Hydrogen power has been available for years, but in an extremely limited capacity. Wong noted there are currently 39 public hydrogen fueling stations in California, with another 25 in development. There also is investment in hydrogen infrastructure in other states, as well, but on a much smaller scale.

Fortunately, automakers are teaming up with government agencies and utility companies to solve this chicken-and-egg problem as it relates to hydrogen infrastructure. The State of California is spending more than $2.5 billion in clean energy funds to accelerate sales of hydrogen and battery vehicles. That includes $900 million earmarked to complete 200 hydrogen stations and 250,000 charging stations by .

Sinha believes these infrastructure issues are definitely a bottleneck, but not necessarily forever. “Batteries have shown the way,” he said. “Ten years back, I would have said the same thing to about lithium-ion batteries, but now we don’t talk about that. Tesla has shown the value of having your own network, and with lots of companies investing there’s a hope that some of the companies will also invest in hydrogen infrastructure. Then, slowly but surely, this bottleneck will go away.”

Another factor that will contribute to adoption of hydrogen fuel cell vehicles is consumer demand. “That consumer demand will be triggered by the mobility experience and how society changes as far as the transport ecosystem of the future,” Sinha said. “If the world is taken over in the next 20 years by the shared mobility model, then consumers of that ecosystem don’t have to worry about the refueling and recharging or the energy efficiency. What we have to care about is the cost, such that perhaps it may not matter whether you are giving me power through battery or through fuel cells. It will come down to the fleet owner and what it takes for cost-effectiveness. Both technologies have their strengths, and the good thing is they both are electric vehicles.”

Conclusion
How this ultimately shakes out is anyone’s guess. But for now, there are healthy business opportunities for both BEVs and FCEVs.

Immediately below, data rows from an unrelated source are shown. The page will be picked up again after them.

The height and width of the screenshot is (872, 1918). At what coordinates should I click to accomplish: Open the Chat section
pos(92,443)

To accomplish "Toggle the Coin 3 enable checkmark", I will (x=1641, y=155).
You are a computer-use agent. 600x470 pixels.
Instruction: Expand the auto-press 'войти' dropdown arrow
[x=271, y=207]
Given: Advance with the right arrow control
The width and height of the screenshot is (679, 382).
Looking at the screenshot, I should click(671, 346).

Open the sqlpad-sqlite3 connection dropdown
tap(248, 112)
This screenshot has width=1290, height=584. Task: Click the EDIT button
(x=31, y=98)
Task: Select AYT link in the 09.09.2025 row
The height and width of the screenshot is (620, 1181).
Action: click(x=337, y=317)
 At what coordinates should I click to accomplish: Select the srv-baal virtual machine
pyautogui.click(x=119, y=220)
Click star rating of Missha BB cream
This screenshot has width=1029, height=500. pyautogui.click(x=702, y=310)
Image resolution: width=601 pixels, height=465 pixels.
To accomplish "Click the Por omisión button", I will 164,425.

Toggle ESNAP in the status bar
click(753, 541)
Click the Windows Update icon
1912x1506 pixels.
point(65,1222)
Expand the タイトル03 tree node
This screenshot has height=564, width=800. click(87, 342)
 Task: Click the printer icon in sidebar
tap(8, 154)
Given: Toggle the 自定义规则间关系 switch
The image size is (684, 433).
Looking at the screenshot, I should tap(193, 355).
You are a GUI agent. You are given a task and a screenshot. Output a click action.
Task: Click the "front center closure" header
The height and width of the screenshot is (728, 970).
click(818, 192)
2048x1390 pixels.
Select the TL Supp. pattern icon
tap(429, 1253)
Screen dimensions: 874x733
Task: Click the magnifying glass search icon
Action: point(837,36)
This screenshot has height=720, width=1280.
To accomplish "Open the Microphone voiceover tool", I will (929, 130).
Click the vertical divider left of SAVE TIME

“BEVs already surpassed FCEVs in consumer adoption for clean vehicles,” said Wong. “FCEVs may very well find a comfortable home in the trucking industry and metropolitan bus services. Contrast this with consumers, who have very unpredictable and random driving/route behaviors. We want to go anywhere anytime, whereas semi-trucks run on relative stable routes and schedules. As long as hydrogen refueling is available at the starting point and destination, the issue of lack of widespread hydrogen infrastructure may not be a big issue at all. Similarly, metropolitan buses also exhibit more predictable usage behavior, where the hydrogen refueling infrastructure can be easily managed. We may need to re-define the main goal of future FCEVs – to reduce the carbon footprint and cut emissions. This seems like a natural fit for semi-trailer trucks and double-decker buses.”